At the outbreak of war, Linton was in command of HMS Pandora in the Far East. They transferred to the Mediterranean early in 1940. Pandora soon joined the 8th submarine Flotilla and Linton was awarded the Distinguished Service Cross in recognition of acts of exemplary gallantry during active operations against the enemy. Having gained a reputation for success as well as perseverance in attacking enemy vessels, it is obvious that Linton became a significant target for German and Italian fire. He had commanded Turbulent since her maiden voyage from Barrow-in-Furness. She was one of a number of submarines ordered as soon as war broke out, laid down on March 15, 1940 and launched on May 12, 1941. Linton left Vickers Armstrong’s yard on November 30 for the overnight voyage to Holy Loch. Turbulent was commissioned the following day and began training and sea trials.
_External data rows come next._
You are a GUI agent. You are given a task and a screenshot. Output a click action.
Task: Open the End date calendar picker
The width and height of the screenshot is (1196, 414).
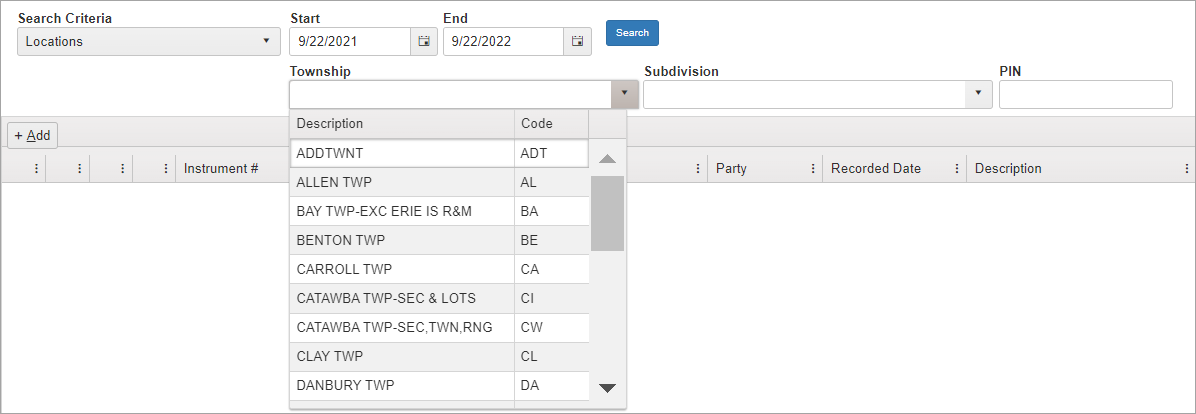click(577, 41)
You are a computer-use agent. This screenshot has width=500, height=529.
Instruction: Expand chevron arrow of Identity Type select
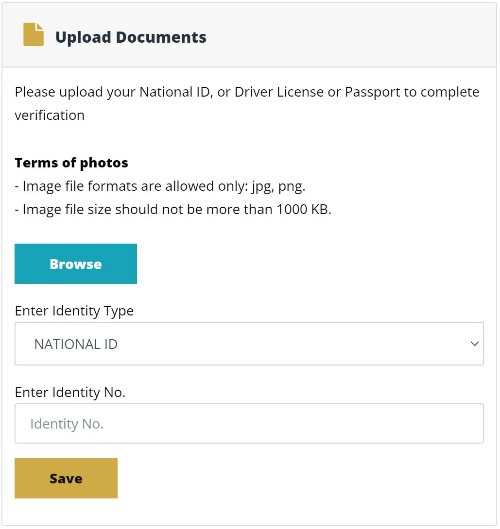click(x=475, y=344)

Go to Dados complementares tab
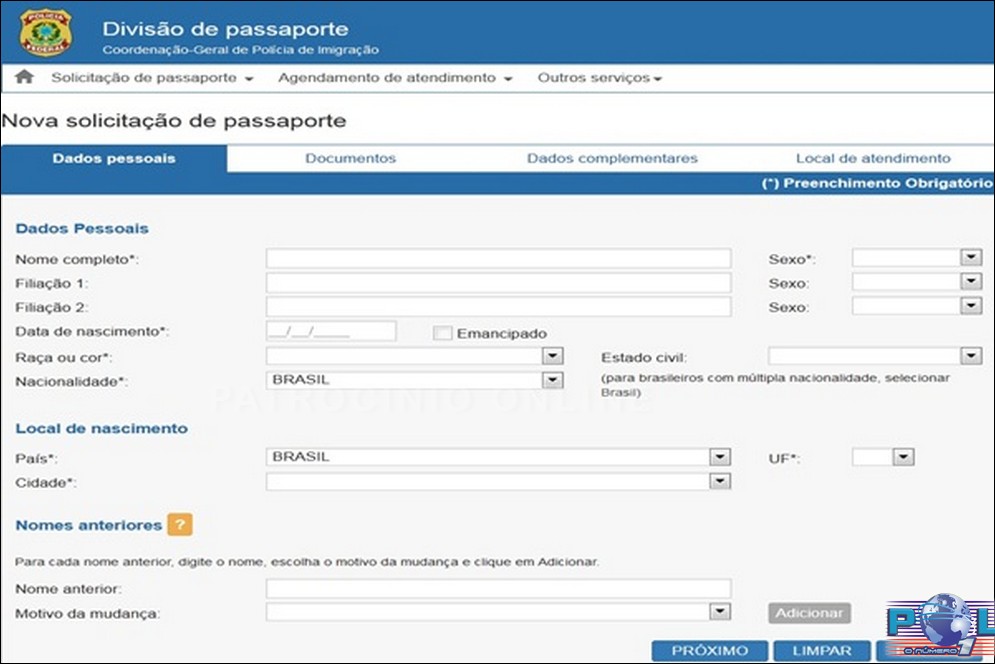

It was Christmas Eve when Linton would have said farewell to his wife and two sons. He left Holy Loch on January 3 and took a week to reach Gibraltar. Just a few days later, Linton took command of Turbulent’s first war patrol which returned to Gibraltar.
The second patrol was an opportunity for Turbulent to deliver passengers and much-needed stores to Malta and also to Alexandria where she joined the 1st Flotilla (which, of course, included Osiris) in the middle of February 1942. The successes of that year led to the award of the Distinguished Service Order. This is awarded for meritorious or distinguished service by officers of the armed forces during wartime, typically in actual combat (Wikipedia). Hugh, as part of this achievement, had served for nearly two years without home leave and must have been feeling somewhat war-weary. His letters obviously helped to keep up his spirits.
It has been quite cold here this time in – especially at night. Not as cold as it will be in England at this time of year, but cold enough. Plenty of sunshine in the daytime of course and very healthy weather.
Hugh may have been remembering the winters of his Scottish upbringing as well as sympathising with Jim. Climate and weather are favourite topics for Hugh at this time.
Hope you have been more fortunate in getting some of letters [sic] lately. There is not too many of them at the best of times.
How are you bearing up under your English winter? Have a little patience it won’t be long before spring is there.
Good luck and good health
This was the nineteenth of twenty letters. Why did they stop? Turbulent was due to have a refit with the promise of extended leave for the crew after months, which had turned into years for some, of not seeing their families. Perhaps Hugh had returned to his bride and forgotten all about Jim. However, this was war-time and, far from happy endings being the norm, tragedies abounded.